Introduction

Most commercial carbon fibers are produced using polyacrylonitrile (PAN) precursors due to their excellent mechanical stability [1,2,3,4]; therefore, their performance is largely dependent on the quality of PAN precursors [5,6,7]. Carbon fibers are commonly produced through a dry-jet wet spinning process, which involves the preparation of the spinning dope to manufacture the PAN precursors. Such processing encompasses a coagulation bath drawing, washing, steam stretching, and densifying [8,9,10]. In the spinning process, the fibril structure acting as the polymer backbone of the PAN fibers is formed by phase separation and coagulation, growing by the orientation of polymer chains during the spinning process. It plays an important role in fiber formation and development of the fiber microstructures, and is therefore worthy of further investigation.

Previous reports have described the fibril structure of PAN fibers. Craig et al. [11] highlighted the presence of fibril-void structures within PAN fibers, formed during coagulation and further developed through stretching and collapsing. Ogle et al. [12] observed dispersed fibrils of diameters of approximately 3.5, 0.4, 0.045, and 0.005 μm, and proposed that each stable fibril formed following the coalescence of smaller microfibrils. Warner et al. [13] showed that PAN fibrils were composed of partially ordered rods of approximately 8 nm in length, interspersed with amorphous regions of approximately 4 nm between the rods. Wang et al. [14, 15] adopted ultrasonic breakup and solvent etching to separate fibrils and found that the macrofibrils were composed of the bundling of microfibrils of approximately 200 nm in diameter parallel to the fiber axis and made up of periodic lamellae 30–45 nm thick.

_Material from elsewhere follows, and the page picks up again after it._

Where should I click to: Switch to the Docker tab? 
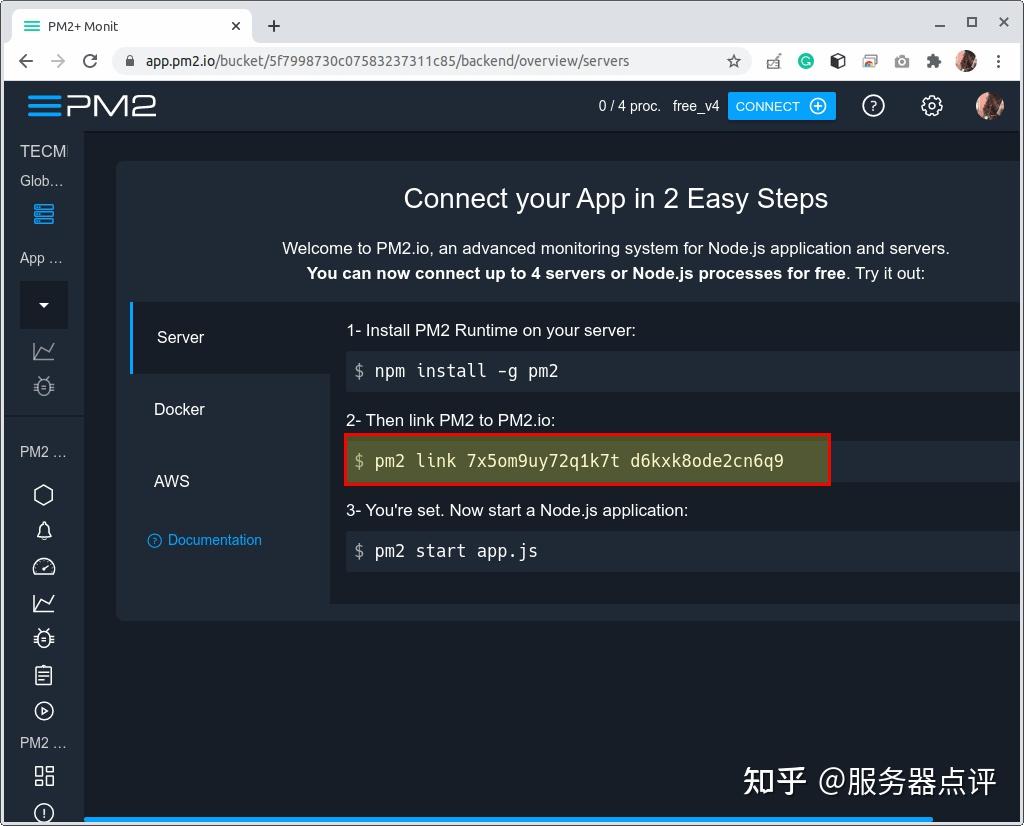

Despite much research focusing on fibril structures, the underlying mechanisms of arrangement and development during the spinning process remain unclear due to the lack of the effective methods for their assessment. Fibril separation by a suitable solvent solution allows assessment of fibril morphology only on the fiber surface [14,15,16]. Thus, the arrangement and connection of the interior fibrils are difficult to observe. Ultrathin sectioning is commonly used in fiber microstructure analysis and high-resolution transmission electron microscopy (HRTEM) is an indispensable tool to determine these fine structures [17].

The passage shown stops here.